Red Dead Redemption Shouldn't Have Worked
Technical Difficulties Persist
This brings us to the second problem, making all these systems work with the developer's RAGE engine. As opposed to a handful of features in the Wild West setting, Red Dead Redemption aimed to recreate all of them simultaneously. From the animation on using a lasso to the erratic behaviour of horses, this posed an immense technical challenge. Animators and artists were constantly working with a wide array of textures while also ensuring the game ran smoothly.
Just about every aspect of Red Dead Redemption went through these kinds of complexities. To produce realistic horse movements, motion capture teams recorded a real horse for example. Then, they came to the music; Rockstar's crack team of music lovers had previously licensed classic tracks from past and present to generate a backdrop for the GTA series. But for Red Dead, they chose to write and perform a wholly original soundtrack.

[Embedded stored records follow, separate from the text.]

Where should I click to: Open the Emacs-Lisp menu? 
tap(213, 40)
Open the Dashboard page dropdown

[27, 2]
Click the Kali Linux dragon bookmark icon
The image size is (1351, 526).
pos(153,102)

Comparisons such as "Grand Theft Auto with horses" would have been far more prevalent if Rockstar hadn't used the talents of Bill Elm and Woody Jackson.
With their efforts combined, RDR possesses a phenomenal soundtrack that both perfectly complements the events of the story while heavily relying on the traditional instruments seen in classical westerns like the jaw harp and trumpet. As one of the first Rockstar games to use its own soundtrack, the outcome was better than anyone expected.